Reproduce the part of the listing that opens with the line containing "Given: Expand the 实时数据 node" and runs through the end of the listing, copying each line exactly and leaving the pictures out of your answer.

Records from a data source
# # # #

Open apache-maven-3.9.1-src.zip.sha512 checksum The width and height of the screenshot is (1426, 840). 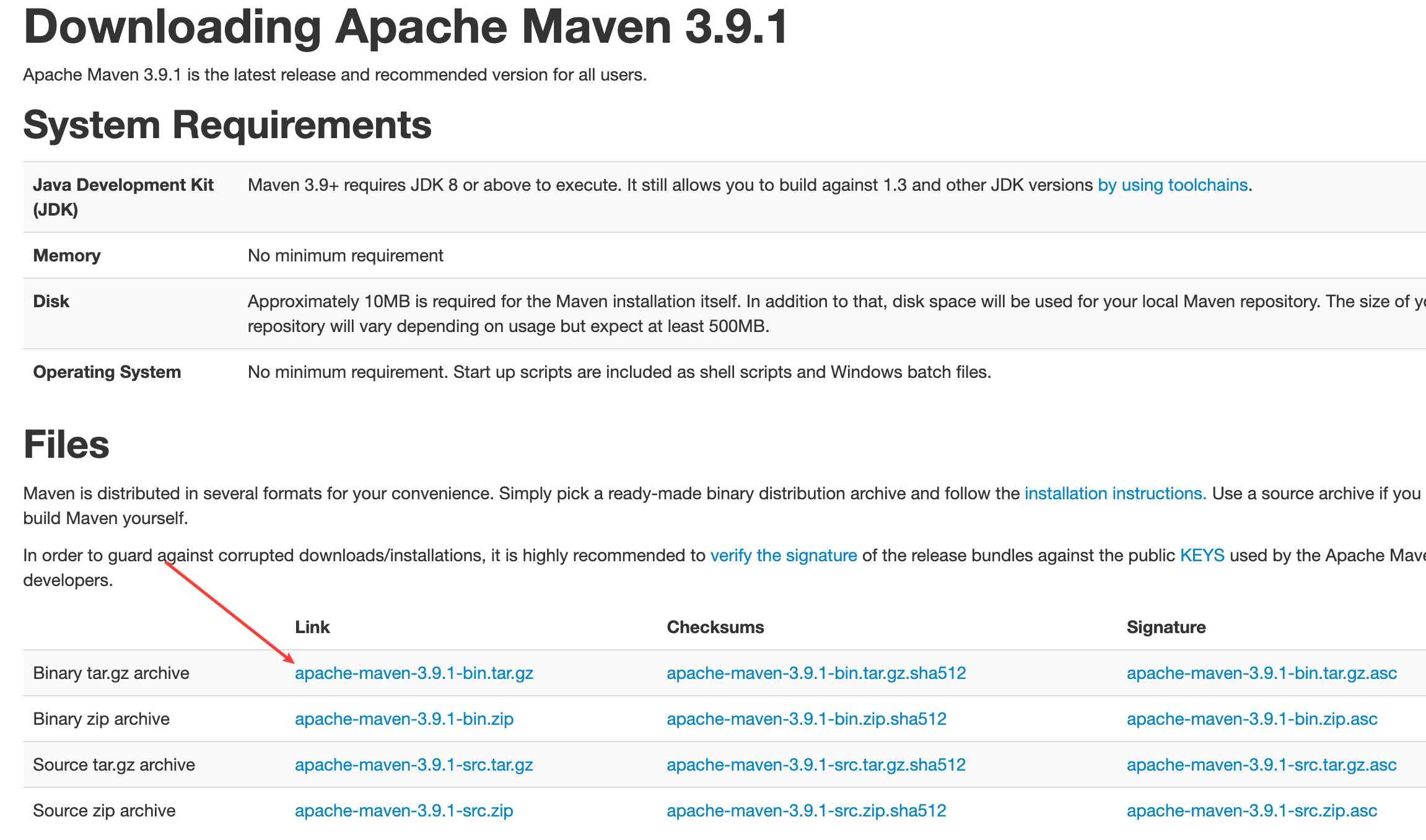[806, 811]
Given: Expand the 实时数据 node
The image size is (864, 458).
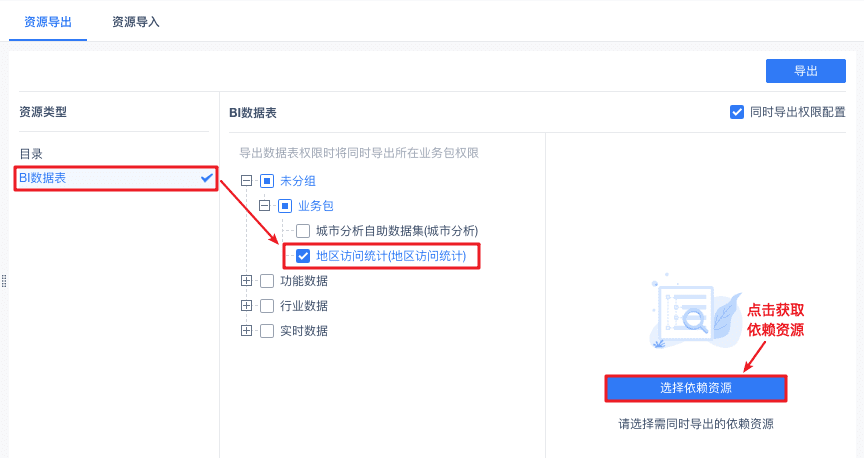Looking at the screenshot, I should click(x=247, y=331).
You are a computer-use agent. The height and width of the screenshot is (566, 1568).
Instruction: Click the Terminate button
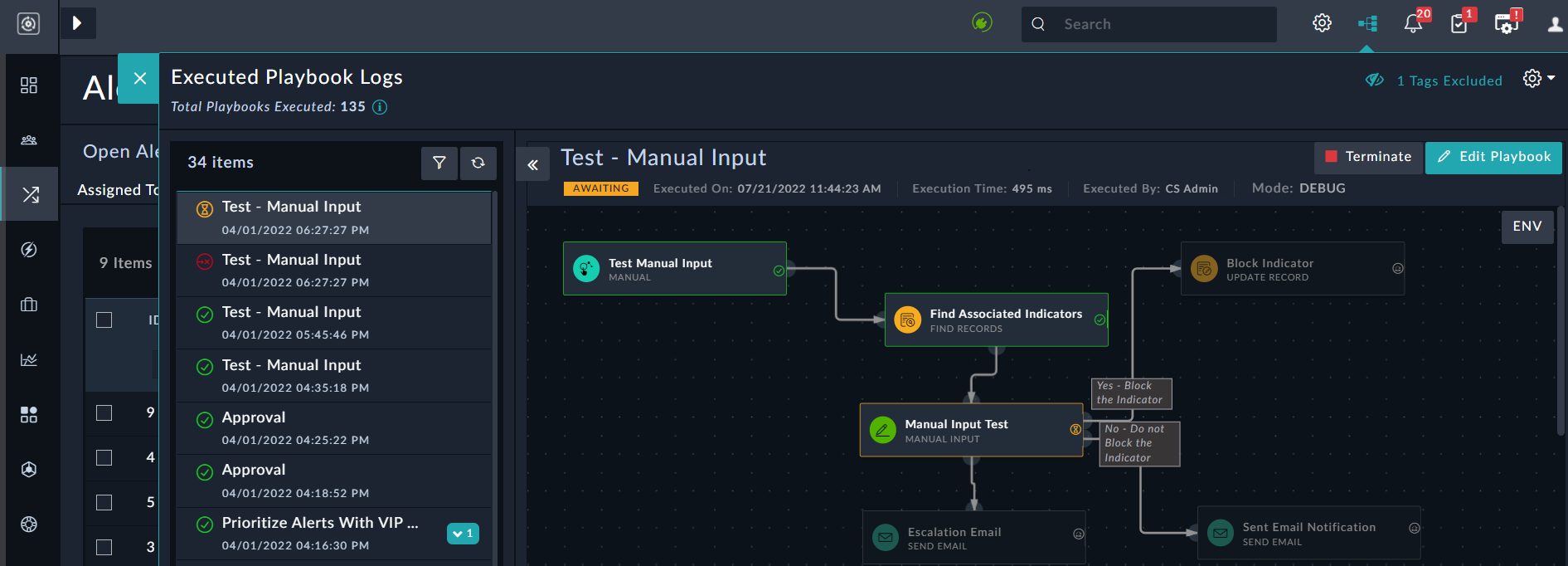tap(1368, 157)
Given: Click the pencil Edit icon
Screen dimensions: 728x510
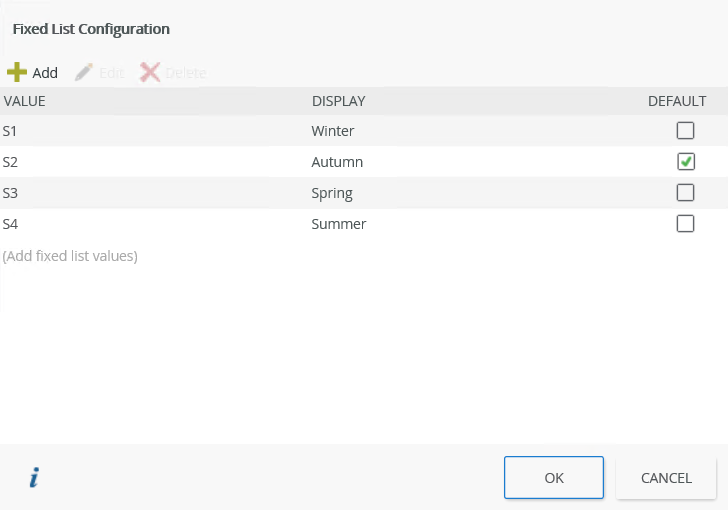Looking at the screenshot, I should tap(84, 72).
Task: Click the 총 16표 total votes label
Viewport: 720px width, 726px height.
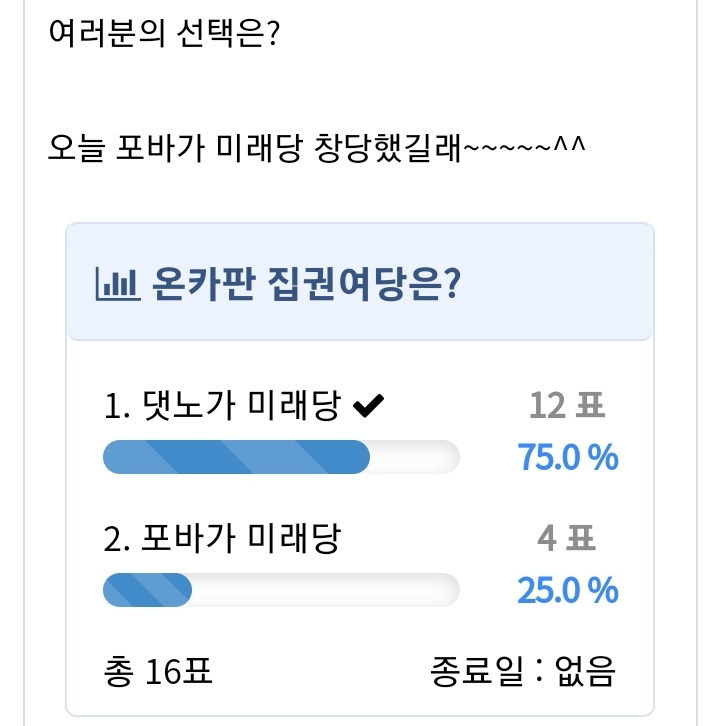Action: coord(158,671)
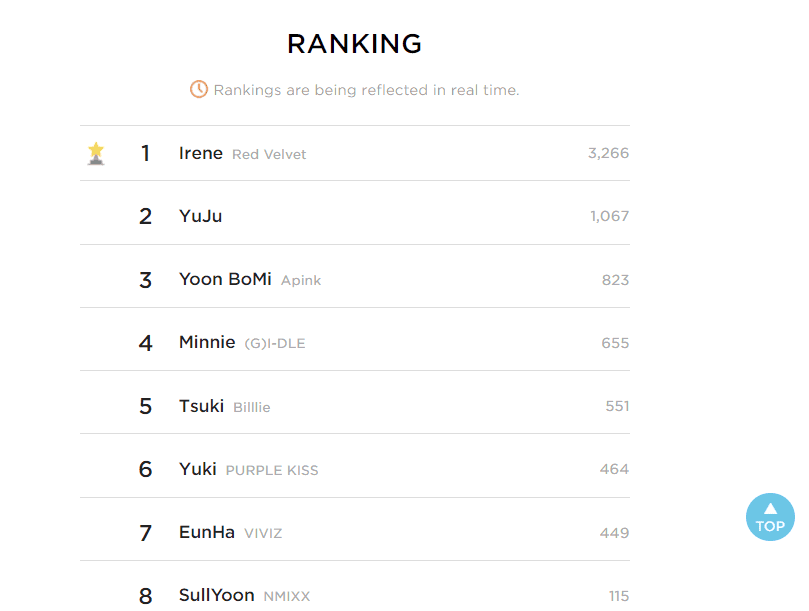Click the orange clock icon
Screen dimensions: 809x611
coord(199,89)
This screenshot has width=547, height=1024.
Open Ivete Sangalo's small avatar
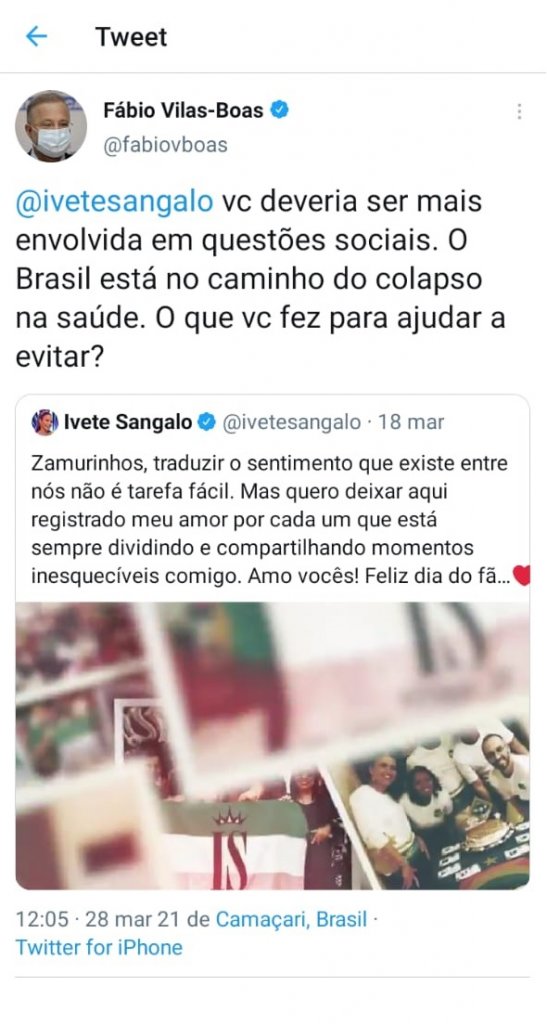point(44,423)
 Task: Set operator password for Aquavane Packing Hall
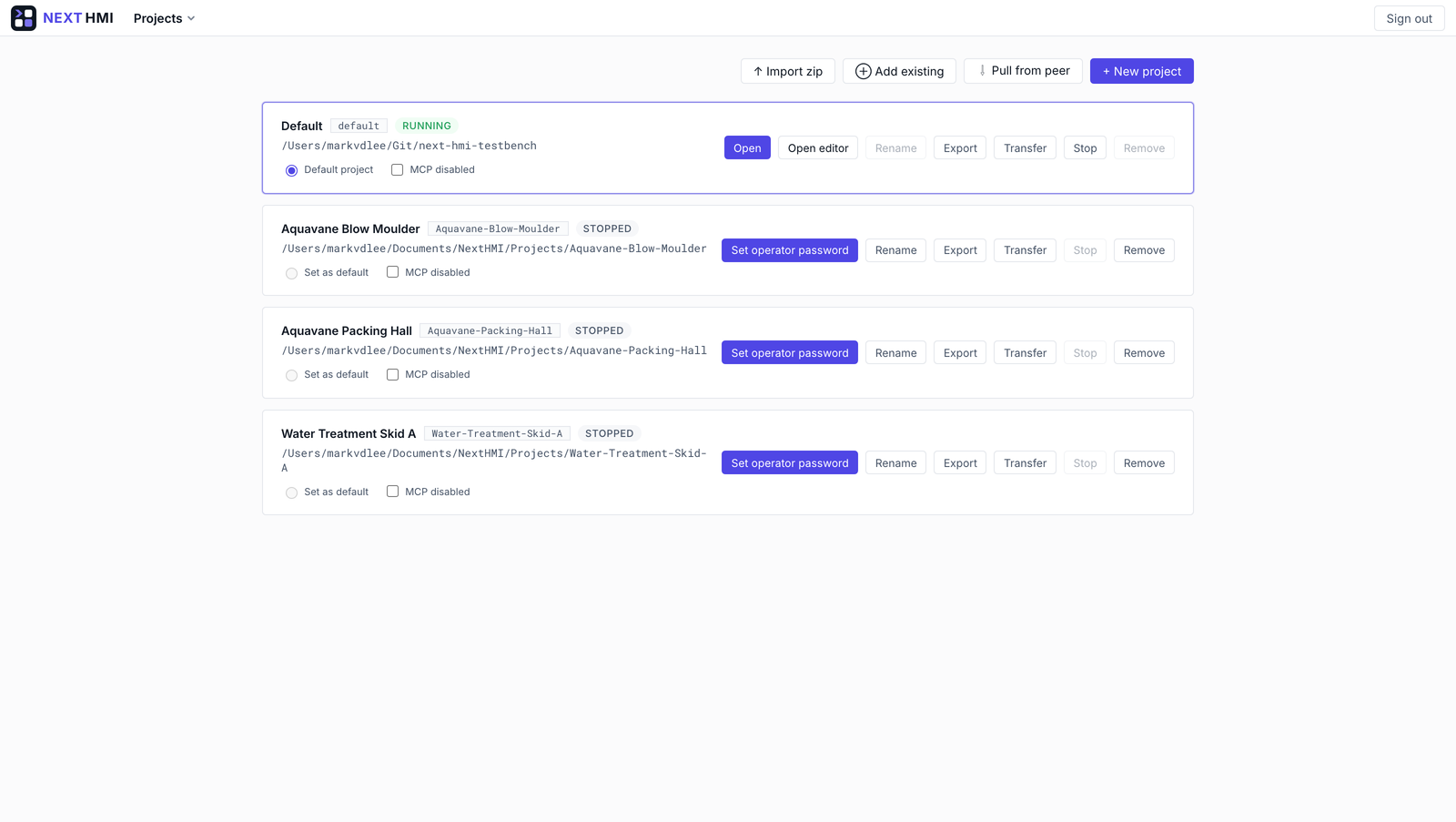pyautogui.click(x=790, y=352)
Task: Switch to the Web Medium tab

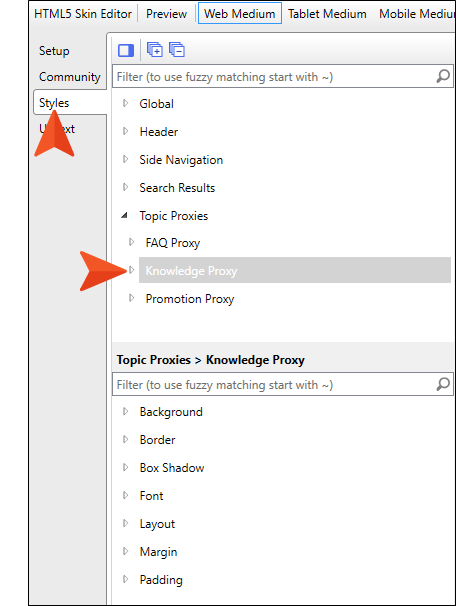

# # # #

**EXERCISE OUTPUT**
Given: Expand the 实时数据 node
The image size is (864, 458).
Looking at the screenshot, I should click(x=247, y=331).
You are a computer-use agent. The height and width of the screenshot is (566, 1568).
Instruction: Click the Terminate button
tap(1368, 157)
Given: Click the pencil Edit icon
Screen dimensions: 728x510
Looking at the screenshot, I should tap(84, 72).
Task: Click the 총 16표 total votes label
Viewport: 720px width, 726px height.
Action: coord(158,671)
Click the orange clock icon
Screen dimensions: 809x611
coord(199,89)
This screenshot has width=547, height=1024.
Open Ivete Sangalo's small avatar
point(44,423)
 Task: Set operator password for Aquavane Packing Hall
pyautogui.click(x=790, y=352)
Task: Switch to the Web Medium tab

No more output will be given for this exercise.